• **Task prompt**: When you reply, transcribe every line of the data below exactly.

[Start of section]

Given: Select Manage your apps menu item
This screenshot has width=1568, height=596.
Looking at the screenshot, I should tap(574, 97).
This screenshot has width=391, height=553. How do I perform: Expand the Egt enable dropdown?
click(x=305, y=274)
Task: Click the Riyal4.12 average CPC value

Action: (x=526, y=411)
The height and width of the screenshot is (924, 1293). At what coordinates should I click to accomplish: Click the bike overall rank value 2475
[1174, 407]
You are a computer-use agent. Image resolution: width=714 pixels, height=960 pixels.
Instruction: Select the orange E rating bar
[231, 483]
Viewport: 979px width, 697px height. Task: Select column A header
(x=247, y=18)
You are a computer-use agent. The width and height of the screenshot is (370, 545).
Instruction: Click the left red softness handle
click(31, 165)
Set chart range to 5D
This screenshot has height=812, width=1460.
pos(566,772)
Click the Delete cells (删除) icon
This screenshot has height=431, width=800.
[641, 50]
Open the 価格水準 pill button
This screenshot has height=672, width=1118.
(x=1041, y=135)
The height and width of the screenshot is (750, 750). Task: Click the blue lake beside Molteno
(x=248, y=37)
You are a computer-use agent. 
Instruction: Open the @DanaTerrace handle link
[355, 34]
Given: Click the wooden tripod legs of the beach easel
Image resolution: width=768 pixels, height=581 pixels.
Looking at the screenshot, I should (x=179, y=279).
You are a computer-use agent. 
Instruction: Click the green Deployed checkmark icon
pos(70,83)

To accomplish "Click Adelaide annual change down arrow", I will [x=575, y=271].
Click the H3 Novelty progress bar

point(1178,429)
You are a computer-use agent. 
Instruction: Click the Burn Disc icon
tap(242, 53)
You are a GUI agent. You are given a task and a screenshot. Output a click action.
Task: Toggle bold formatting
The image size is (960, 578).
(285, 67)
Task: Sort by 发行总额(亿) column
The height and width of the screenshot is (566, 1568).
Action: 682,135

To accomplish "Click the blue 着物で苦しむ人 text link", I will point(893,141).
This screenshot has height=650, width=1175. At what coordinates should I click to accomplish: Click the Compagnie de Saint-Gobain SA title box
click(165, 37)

[End of section]

• **Finished exercise**:
Given: Select Manage your apps menu item
This screenshot has width=1568, height=596.
Looking at the screenshot, I should tap(574, 97).
This screenshot has width=391, height=553. How do I perform: Expand the Egt enable dropdown?
click(x=305, y=274)
Task: Click the Riyal4.12 average CPC value

Action: (x=526, y=411)
The height and width of the screenshot is (924, 1293). At what coordinates should I click to accomplish: Click the bike overall rank value 2475
[1174, 407]
You are a computer-use agent. Image resolution: width=714 pixels, height=960 pixels.
Instruction: Select the orange E rating bar
[231, 483]
Viewport: 979px width, 697px height. Task: Select column A header
(x=247, y=18)
You are a computer-use agent. The width and height of the screenshot is (370, 545).
Instruction: Click the left red softness handle
click(31, 165)
Set chart range to 5D
This screenshot has height=812, width=1460.
pos(566,772)
Click the Delete cells (删除) icon
This screenshot has height=431, width=800.
[641, 50]
Open the 価格水準 pill button
This screenshot has height=672, width=1118.
(x=1041, y=135)
The height and width of the screenshot is (750, 750). Task: Click the blue lake beside Molteno
(x=248, y=37)
You are a computer-use agent. 
Instruction: Open the @DanaTerrace handle link
[355, 34]
Given: Click the wooden tripod legs of the beach easel
Image resolution: width=768 pixels, height=581 pixels.
Looking at the screenshot, I should (x=179, y=279).
You are a computer-use agent. 
Instruction: Click the green Deployed checkmark icon
pos(70,83)

To accomplish "Click Adelaide annual change down arrow", I will [x=575, y=271].
Click the H3 Novelty progress bar

point(1178,429)
You are a computer-use agent. 
Instruction: Click the Burn Disc icon
tap(242, 53)
You are a GUI agent. You are given a task and a screenshot. Output a click action.
Task: Toggle bold formatting
The image size is (960, 578).
(285, 67)
Task: Sort by 发行总额(亿) column
The height and width of the screenshot is (566, 1568).
Action: 682,135

To accomplish "Click the blue 着物で苦しむ人 text link", I will point(893,141).
This screenshot has height=650, width=1175. At what coordinates should I click to accomplish: Click the Compagnie de Saint-Gobain SA title box
click(165, 37)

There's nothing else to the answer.